Activity:
Look through the material below and show every line with the word "niño".

Provided records:

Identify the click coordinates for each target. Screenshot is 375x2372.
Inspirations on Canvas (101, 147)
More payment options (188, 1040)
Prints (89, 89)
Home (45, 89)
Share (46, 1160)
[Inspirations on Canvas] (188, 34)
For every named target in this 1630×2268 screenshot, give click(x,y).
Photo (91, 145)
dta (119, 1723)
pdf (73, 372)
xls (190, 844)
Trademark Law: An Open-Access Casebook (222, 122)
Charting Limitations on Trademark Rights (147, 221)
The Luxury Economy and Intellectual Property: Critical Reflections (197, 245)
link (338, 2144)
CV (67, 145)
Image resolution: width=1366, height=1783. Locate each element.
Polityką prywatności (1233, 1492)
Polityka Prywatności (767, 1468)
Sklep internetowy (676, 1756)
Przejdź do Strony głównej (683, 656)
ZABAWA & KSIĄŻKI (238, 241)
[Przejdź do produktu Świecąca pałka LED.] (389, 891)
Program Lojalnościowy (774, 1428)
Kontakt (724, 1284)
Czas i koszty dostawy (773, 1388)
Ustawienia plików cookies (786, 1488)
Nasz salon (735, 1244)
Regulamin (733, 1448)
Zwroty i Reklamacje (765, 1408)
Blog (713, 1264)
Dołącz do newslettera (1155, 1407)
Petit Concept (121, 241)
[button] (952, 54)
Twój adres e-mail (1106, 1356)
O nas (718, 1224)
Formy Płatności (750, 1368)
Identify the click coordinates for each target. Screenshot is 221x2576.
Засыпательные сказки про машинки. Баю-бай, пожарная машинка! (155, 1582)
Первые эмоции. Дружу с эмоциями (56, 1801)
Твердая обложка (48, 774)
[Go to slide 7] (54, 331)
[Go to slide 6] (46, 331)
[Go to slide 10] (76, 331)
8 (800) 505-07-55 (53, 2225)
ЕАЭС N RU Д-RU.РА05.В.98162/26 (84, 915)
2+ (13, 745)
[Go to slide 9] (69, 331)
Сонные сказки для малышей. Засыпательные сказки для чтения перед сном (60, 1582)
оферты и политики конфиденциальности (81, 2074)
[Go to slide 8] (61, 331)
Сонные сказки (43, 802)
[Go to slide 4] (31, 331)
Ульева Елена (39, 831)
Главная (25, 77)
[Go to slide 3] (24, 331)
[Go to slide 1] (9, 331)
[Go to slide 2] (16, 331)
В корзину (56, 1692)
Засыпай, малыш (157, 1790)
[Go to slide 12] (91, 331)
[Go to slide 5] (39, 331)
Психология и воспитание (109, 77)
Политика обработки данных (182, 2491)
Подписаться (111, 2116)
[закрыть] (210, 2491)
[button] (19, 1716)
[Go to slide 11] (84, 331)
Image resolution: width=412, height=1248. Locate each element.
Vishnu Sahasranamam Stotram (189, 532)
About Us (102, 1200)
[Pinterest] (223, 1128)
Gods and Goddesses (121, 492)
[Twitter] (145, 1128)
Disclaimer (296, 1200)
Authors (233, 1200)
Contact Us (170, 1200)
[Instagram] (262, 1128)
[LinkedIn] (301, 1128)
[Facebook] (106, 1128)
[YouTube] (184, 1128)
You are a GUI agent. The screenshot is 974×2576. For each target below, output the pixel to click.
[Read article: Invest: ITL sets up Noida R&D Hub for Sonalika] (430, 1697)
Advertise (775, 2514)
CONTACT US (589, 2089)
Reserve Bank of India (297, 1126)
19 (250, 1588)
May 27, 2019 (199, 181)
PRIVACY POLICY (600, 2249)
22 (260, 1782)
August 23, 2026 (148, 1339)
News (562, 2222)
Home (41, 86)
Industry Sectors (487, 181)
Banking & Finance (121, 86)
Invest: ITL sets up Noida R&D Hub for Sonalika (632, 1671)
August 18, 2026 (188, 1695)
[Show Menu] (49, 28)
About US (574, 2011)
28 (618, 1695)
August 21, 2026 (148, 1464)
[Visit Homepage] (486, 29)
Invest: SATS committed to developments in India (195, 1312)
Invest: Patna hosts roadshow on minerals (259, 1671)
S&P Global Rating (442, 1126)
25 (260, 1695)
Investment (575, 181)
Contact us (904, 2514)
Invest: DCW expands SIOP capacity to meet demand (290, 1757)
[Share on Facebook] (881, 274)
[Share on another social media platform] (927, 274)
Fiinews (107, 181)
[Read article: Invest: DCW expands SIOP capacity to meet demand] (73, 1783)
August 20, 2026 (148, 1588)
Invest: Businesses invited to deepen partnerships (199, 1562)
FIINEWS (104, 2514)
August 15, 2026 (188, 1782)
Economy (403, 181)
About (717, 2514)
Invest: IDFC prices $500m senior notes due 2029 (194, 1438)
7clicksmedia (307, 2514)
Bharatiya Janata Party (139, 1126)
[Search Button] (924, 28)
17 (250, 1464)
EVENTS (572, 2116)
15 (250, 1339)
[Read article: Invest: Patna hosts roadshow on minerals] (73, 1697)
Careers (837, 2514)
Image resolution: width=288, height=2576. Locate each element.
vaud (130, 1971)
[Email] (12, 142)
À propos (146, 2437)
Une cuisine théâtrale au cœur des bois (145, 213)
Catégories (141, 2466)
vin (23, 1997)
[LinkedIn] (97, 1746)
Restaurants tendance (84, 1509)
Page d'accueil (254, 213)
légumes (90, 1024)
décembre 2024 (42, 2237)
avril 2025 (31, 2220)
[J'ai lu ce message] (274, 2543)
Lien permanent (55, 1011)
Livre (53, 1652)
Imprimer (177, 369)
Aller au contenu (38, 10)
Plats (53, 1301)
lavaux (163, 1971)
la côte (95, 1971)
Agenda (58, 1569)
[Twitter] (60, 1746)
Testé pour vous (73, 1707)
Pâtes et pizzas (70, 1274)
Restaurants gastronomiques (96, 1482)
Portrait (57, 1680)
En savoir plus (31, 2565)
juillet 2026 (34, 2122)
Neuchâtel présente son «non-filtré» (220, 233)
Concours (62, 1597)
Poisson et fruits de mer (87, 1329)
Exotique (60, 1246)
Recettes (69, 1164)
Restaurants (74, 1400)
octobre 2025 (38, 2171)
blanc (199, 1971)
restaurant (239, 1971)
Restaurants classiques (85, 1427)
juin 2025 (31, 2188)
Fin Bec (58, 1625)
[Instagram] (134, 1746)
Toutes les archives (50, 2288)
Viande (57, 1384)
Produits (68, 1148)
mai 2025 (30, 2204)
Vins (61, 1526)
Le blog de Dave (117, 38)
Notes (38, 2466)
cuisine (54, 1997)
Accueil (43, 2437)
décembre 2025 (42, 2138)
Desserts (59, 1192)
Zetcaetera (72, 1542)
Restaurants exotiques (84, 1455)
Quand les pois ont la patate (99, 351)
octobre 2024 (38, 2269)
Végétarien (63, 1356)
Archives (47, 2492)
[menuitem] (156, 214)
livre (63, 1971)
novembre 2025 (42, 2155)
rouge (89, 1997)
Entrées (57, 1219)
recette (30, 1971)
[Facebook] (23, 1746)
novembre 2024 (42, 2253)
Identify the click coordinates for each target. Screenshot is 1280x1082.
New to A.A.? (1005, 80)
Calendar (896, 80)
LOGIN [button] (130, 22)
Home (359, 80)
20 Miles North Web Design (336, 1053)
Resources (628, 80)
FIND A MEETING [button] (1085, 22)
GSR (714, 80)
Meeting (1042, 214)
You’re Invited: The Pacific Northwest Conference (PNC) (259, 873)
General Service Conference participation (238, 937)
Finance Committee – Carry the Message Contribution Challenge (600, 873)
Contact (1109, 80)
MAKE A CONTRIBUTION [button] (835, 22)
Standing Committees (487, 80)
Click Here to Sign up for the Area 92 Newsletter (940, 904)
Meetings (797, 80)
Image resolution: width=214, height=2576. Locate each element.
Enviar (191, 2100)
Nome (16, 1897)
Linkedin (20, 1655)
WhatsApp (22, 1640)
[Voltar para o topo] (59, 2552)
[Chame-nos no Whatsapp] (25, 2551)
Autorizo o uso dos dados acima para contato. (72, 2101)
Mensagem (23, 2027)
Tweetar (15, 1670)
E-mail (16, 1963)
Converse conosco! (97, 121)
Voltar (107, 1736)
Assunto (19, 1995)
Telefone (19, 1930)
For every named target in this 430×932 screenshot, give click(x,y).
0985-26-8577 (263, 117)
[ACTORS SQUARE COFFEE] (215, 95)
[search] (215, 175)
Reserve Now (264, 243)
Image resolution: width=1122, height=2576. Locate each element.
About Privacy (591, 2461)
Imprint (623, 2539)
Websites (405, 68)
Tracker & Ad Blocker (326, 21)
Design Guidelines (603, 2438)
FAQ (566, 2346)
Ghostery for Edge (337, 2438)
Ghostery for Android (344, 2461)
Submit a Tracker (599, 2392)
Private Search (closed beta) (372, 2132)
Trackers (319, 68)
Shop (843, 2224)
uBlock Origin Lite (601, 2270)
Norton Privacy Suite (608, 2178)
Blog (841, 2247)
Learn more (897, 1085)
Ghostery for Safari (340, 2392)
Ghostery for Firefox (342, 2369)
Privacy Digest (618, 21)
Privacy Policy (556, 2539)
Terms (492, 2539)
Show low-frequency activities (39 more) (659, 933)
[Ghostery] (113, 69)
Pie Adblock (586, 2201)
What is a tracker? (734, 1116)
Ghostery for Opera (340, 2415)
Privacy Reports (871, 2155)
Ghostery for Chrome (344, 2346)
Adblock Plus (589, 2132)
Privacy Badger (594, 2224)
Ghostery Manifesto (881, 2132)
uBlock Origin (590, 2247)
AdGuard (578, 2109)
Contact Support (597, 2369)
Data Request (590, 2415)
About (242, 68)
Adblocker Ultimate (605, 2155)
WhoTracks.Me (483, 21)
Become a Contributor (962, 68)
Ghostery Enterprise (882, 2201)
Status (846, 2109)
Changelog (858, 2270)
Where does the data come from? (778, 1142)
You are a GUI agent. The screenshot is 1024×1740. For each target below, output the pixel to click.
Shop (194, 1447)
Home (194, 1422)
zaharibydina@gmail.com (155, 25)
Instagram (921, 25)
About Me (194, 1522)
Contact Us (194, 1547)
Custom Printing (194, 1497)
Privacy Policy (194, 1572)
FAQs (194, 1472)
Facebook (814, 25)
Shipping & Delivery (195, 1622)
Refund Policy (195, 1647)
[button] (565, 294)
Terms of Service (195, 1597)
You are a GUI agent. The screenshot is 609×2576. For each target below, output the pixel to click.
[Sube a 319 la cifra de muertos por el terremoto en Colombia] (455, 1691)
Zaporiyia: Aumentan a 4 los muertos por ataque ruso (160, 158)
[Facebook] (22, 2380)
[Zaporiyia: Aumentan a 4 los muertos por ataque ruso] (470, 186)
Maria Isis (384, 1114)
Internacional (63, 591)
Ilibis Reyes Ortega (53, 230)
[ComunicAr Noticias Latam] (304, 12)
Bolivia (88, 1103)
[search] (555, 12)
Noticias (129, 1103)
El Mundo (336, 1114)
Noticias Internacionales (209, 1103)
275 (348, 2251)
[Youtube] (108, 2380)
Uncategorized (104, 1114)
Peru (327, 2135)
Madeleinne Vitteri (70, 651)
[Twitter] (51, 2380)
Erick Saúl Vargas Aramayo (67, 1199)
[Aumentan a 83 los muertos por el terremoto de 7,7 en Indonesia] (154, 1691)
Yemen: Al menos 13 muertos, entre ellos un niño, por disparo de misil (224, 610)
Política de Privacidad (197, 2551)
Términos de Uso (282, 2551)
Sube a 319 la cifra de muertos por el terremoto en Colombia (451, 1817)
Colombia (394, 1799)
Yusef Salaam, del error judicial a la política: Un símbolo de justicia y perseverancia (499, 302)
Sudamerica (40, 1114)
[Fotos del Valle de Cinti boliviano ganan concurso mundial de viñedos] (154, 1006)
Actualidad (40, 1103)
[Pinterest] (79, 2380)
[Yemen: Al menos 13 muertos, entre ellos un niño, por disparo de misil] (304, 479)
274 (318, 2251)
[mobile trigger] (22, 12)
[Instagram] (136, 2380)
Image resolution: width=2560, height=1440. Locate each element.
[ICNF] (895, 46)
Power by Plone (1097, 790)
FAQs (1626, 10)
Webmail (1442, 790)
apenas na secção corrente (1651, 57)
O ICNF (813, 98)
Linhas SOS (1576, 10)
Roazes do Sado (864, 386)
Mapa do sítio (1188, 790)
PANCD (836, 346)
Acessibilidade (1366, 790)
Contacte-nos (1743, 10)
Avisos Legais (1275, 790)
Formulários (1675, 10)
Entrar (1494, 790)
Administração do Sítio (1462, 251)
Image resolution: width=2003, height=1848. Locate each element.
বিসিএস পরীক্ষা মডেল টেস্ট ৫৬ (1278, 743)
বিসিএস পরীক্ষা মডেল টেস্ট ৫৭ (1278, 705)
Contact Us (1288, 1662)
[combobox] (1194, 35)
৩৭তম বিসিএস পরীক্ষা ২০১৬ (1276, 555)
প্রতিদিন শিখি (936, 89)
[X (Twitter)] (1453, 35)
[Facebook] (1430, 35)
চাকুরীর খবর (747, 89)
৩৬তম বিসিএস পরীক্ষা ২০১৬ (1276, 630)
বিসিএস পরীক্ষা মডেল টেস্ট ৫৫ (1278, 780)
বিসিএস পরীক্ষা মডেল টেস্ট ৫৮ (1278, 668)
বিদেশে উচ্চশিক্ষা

Answer to the exercise:
Yemen: Al menos 13 muertos, entre ellos un niño, por disparo de misil (224, 610)
[Yemen: Al menos 13 muertos, entre ellos un niño, por disparo de misil] (304, 479)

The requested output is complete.